Cure palliative: in corso in Vaticano un webinar internazionale Cure palliative: in corso in Vaticano un webinar internazionale  

Cure palliative, Paglia: servono impegno e dedizione, non leggi sbrigative

È iniziato ieri on line il “Laboratorio Internazionale sulle Cure Palliative”, organizzato dalla Pontificia Accademia per la Vita che vede esperti di tutto il mondo a confronto sull’assistenza da offrire ai pazienti in fin di vita, dal punto di vista medico, spirituale e umano

Tiziana Campisi e Jean-Charles Putzolu – Città del Vaticano

Le cure palliative rappresentano un vero e proprio diritto ed è positivo che tale consapevolezza si stia diffondendo. Lo ha affermato monsignor Vincenzo Paglia, che ieri ha aperto il webinar di tre giorni “Laboratorio Internazionale sulle Cure Palliative”, organizzato dalla Pontificia Accademia per la Vita da lui presieduta. Oltre 300 gli esperti collegati online, mentre in presenza si stanno alternando relatori di diversi Paesi europei sulle cure palliative nel mondo. Nell’ambito del progetto “PAL-LIFE: An Advisory Working Group on Diffusion and Development of Palliative Care in the World”, lanciato dalla Pontificia Accademia nel 2017 allo scopo di contribuire alla diffusione della cultura delle cure palliative nel mondo come efficace azione di contrasto alla legalizzazione dell’eutanasia e del suicidio assistito, il convegno sta analizzando la questione a livello internazionale, mentre domani si parlerà della legislazione italiana. La Pontificia Accademia per la Vita ha anche promosso e pubblicato il Libro Bianco per la Promozione delle Cure Palliative nel mondo, disponibile in italiano, inglese, tedesco, spagnolo.

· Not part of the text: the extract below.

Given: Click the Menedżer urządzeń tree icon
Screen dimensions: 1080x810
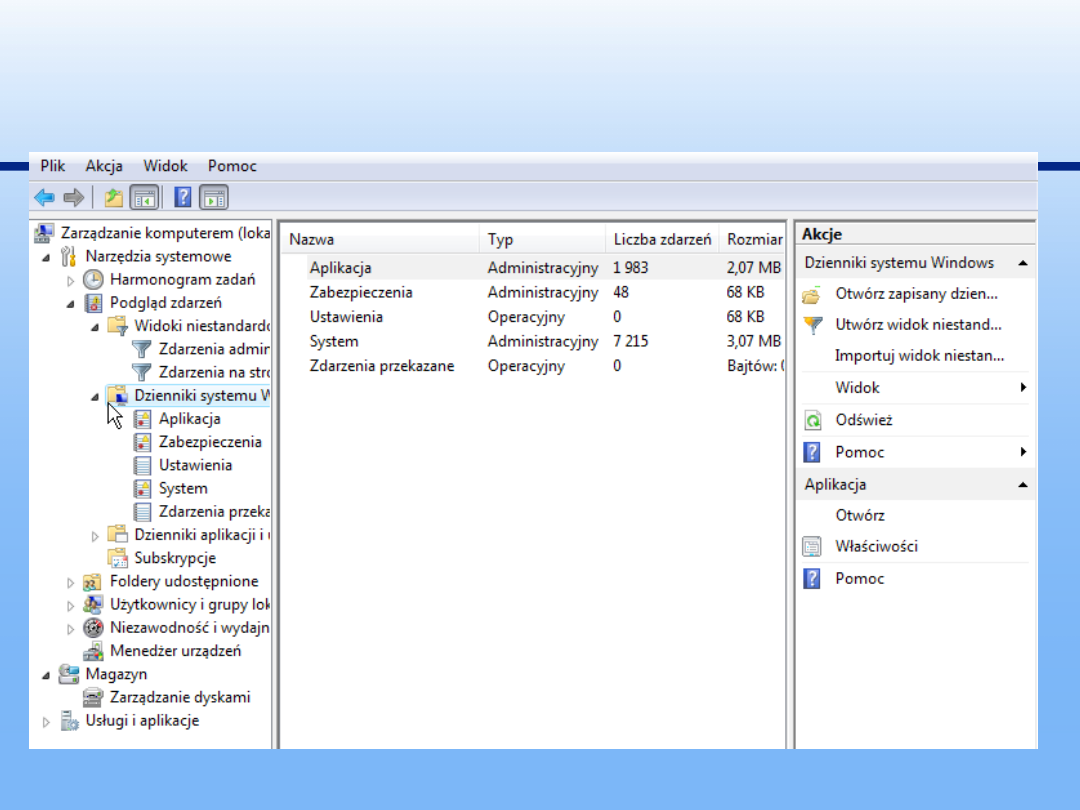Looking at the screenshot, I should (x=93, y=651).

Approccio olistico e cure nel mondo

Gli interventi del 9 febbraio, giorno di apertura dei lavori, hanno presentato una realtà variegata. Di cure palliative c'è sempre più bisogno nel mondo, è stato evidenziato, perché offrono un approccio olistico nella cura del paziente, allargando la visione a tutta la persona e anche al contesto in cui il paziente vive insieme ai familiari, e coinvolgono il tema della ricerca di senso del momento più delicato dell’esistenza, quello finale. “I nostri pazienti - ha detto Kathleen Benton dall'Hospice Savannah, negli Usa - desiderano un’assistenza non solo medica ma umana, spirituale. Compassionevole”. Dalla realtà africana, descritta da Emmanuel Luyirika, della African Palliative Care Association, emerge, invece, la necessità di portare i governi a investire in tecnologie, soprattutto nell’ovest del continente, mentre in Europa, come ha specificato lo spagnolo Carlos Centeno dell’Università di Navarra, le cure palliative sono poco diffuse, soprattutto nei paesi dell’Ovest, e del tutto assenti nell’Est. Un capitolo a parte riguarda le cure palliative pediatriche, da incrementare in maniera esponenziale. È stato inoltre sottolineato che andrebbero superate le barriere culturali e mediche legate alla limitazione degli oppioidi, che invece spesso sono un valido rimedio farmaceutico al dolore. La seconda parte del webinar ha esaminato la situazione nei Paesi che hanno legalizzato il suicidio assistito. Gli interventi di Chris Gastmans e Johan Menten dall’Università di Leuven e di monsignor NoelSimard, canadese, hanno convenuto sul ruolo di una medicina del “prendersi cura” come vera alternativa alle derive eutanasiche.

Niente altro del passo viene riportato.